Connaissiez-vous le juge Borrel ? Pouvait-il enquêter sur l’attentat du Café de Paris ?

Je ne connaissais pas M. Borrel. Par ailleurs, il n’avait aucun pouvoir d’investigation à Djibouti et n’avait autorité sur aucun service. Il a sans doute veillé à la bonne exécution des commissions rogatoires du juge français en charge du dossier du Café de Paris. Je vous rappelle que cette affaire a fait l’objet d’un procès public en France : l’affaire a été élucidée.

Le juge Borrel disposait-il d’informations compromettantes sur votre régime ?

Si le conseiller Borrel avait disposé d’informations « compromettantes » sur le « régime », je suis persuadé qu’il les aurait consignées dans une note ou qu’il aurait alerté sa hiérarchie en France, où il avait demandé sa mutation. Ou bien il aurait confié à sa famille ou à ses proches des éléments sérieux !

Avez-vous songé à un suicide dès la découverte du corps ?

La justice djiboutienne a mené une enquête.
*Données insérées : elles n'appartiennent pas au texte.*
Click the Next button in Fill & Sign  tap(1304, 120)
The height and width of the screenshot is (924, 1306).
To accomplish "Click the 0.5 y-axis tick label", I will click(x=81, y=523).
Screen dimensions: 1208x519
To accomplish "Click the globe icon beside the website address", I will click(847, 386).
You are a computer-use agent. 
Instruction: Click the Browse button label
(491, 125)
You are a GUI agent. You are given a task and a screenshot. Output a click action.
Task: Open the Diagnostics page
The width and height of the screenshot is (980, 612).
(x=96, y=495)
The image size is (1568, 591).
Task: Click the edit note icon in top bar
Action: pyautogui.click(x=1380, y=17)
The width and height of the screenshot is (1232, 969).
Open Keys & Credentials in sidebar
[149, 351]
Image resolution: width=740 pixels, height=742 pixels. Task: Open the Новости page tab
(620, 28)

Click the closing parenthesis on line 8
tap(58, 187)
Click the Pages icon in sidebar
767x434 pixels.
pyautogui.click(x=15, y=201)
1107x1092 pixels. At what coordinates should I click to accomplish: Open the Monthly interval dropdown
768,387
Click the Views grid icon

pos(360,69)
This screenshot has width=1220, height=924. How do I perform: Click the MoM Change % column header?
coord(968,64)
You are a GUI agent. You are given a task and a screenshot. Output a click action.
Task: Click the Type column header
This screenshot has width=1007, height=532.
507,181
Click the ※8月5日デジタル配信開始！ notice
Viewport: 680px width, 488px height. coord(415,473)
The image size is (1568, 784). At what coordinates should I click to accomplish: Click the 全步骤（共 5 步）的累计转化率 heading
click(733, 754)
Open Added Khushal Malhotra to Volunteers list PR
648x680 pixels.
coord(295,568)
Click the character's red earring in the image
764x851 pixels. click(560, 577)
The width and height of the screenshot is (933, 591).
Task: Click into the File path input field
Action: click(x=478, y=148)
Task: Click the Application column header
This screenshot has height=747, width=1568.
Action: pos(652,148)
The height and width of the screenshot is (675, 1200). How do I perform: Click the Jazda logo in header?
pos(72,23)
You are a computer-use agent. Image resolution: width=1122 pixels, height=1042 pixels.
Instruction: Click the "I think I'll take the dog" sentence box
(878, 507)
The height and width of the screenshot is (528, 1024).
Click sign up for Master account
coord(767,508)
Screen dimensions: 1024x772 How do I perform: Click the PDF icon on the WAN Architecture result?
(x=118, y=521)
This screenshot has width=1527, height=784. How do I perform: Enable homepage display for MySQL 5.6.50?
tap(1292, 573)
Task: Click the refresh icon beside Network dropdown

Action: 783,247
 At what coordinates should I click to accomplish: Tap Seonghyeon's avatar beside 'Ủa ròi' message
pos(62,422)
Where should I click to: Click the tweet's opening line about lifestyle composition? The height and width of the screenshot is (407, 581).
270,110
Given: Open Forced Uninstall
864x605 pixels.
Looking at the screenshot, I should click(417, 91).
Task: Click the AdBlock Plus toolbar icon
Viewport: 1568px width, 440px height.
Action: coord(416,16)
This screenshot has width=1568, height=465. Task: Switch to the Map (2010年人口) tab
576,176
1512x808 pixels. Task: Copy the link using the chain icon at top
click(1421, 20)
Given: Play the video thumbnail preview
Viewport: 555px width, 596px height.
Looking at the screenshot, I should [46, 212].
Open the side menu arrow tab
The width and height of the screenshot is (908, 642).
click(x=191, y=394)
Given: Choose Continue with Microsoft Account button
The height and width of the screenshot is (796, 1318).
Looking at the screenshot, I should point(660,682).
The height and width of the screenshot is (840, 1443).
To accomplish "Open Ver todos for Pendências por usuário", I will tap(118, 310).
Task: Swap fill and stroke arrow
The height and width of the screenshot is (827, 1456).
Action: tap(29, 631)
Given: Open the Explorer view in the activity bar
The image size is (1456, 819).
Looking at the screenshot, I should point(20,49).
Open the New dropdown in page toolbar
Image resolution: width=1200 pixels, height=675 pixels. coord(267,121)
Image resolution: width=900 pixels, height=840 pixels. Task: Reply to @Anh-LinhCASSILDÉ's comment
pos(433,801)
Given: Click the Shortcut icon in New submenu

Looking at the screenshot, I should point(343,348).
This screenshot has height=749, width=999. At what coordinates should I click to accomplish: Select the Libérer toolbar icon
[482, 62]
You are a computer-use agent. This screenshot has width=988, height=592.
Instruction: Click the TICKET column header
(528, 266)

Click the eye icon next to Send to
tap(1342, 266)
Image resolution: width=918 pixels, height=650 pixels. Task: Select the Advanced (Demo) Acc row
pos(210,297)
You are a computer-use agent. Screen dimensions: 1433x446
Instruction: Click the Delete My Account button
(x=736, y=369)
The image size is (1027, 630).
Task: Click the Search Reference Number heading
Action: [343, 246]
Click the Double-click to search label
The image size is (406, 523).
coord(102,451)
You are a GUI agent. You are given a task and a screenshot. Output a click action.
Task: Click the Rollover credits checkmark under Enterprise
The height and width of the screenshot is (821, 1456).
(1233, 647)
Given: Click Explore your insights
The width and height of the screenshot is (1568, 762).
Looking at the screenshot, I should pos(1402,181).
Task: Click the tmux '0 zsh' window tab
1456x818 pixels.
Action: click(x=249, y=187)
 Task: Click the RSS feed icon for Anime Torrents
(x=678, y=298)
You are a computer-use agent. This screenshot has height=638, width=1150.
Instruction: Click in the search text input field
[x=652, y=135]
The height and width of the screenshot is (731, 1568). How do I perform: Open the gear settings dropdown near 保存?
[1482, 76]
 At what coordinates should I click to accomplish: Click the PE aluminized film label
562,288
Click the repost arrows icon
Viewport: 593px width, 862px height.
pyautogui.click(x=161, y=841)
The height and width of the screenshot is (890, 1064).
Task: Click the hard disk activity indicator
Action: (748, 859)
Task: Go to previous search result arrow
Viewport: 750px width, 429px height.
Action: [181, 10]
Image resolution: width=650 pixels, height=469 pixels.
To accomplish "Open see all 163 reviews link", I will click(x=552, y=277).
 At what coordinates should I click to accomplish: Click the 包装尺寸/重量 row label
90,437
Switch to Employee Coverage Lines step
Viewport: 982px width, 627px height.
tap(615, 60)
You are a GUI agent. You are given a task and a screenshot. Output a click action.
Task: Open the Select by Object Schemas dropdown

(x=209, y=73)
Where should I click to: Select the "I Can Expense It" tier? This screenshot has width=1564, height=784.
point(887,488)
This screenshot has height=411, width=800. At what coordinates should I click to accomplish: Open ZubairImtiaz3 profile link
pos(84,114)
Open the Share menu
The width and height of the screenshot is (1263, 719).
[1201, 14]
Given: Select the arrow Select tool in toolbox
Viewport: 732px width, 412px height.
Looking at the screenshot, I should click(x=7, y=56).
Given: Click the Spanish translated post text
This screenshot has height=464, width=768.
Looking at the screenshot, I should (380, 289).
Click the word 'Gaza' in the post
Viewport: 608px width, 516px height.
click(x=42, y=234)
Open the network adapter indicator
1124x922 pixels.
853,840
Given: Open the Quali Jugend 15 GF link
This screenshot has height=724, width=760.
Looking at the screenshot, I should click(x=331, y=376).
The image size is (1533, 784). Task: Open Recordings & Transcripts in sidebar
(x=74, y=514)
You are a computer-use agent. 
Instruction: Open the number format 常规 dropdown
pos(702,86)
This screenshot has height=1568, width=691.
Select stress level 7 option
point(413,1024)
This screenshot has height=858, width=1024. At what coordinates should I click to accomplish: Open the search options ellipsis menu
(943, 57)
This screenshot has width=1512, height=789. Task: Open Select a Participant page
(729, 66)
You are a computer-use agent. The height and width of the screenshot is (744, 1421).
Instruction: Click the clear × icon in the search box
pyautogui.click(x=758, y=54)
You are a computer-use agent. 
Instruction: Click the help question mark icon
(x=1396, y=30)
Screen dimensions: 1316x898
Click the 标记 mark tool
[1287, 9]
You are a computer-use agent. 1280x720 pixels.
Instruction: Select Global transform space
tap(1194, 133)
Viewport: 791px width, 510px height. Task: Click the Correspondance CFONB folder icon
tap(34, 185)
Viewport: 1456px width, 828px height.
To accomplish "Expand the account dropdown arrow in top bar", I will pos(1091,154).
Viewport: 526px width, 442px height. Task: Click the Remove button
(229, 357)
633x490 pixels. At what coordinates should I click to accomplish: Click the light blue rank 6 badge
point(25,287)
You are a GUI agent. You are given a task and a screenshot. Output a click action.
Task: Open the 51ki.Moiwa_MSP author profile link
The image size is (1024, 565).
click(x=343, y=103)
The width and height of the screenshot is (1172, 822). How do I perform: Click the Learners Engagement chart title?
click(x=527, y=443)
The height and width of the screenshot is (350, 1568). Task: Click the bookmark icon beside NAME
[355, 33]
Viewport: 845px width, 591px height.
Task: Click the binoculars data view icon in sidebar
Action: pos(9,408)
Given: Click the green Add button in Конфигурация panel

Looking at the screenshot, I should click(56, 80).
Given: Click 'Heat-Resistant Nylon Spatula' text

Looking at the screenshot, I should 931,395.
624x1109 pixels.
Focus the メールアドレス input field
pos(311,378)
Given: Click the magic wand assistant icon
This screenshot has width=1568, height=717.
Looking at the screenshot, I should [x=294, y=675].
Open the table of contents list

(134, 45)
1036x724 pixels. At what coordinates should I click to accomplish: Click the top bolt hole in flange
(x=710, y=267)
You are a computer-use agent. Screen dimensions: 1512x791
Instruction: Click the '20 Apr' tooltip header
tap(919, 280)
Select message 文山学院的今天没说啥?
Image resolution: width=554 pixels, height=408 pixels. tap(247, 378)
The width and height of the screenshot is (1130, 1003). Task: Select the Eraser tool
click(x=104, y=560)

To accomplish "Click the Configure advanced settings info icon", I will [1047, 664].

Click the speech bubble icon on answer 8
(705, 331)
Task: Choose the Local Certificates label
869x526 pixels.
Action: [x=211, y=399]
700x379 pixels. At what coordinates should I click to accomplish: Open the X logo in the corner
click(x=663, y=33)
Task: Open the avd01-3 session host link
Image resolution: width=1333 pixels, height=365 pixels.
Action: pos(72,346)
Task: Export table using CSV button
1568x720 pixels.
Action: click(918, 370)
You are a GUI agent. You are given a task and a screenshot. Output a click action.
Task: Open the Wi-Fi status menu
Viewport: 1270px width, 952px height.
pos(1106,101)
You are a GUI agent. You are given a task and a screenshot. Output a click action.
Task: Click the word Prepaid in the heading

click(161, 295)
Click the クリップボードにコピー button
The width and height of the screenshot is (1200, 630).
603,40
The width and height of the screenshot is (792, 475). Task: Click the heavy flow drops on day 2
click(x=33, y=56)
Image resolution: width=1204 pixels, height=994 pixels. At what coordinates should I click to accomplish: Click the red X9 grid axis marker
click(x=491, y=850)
C’est nous qui avons établi le retrait d’argent important fait le matin par le juge Borrel ainsi que la découverte des lettres. A l’époque, ce retrait d’argent, qu’on a tenté de nous cacher, les lettres, l’achat du bidon d’essence, les témoignages de son entourage, qui le présentait comme déprimé, son souhait de quitter Djibouti, l’attitude même de son épouse, magistrat, tout laissait penser à un suicide.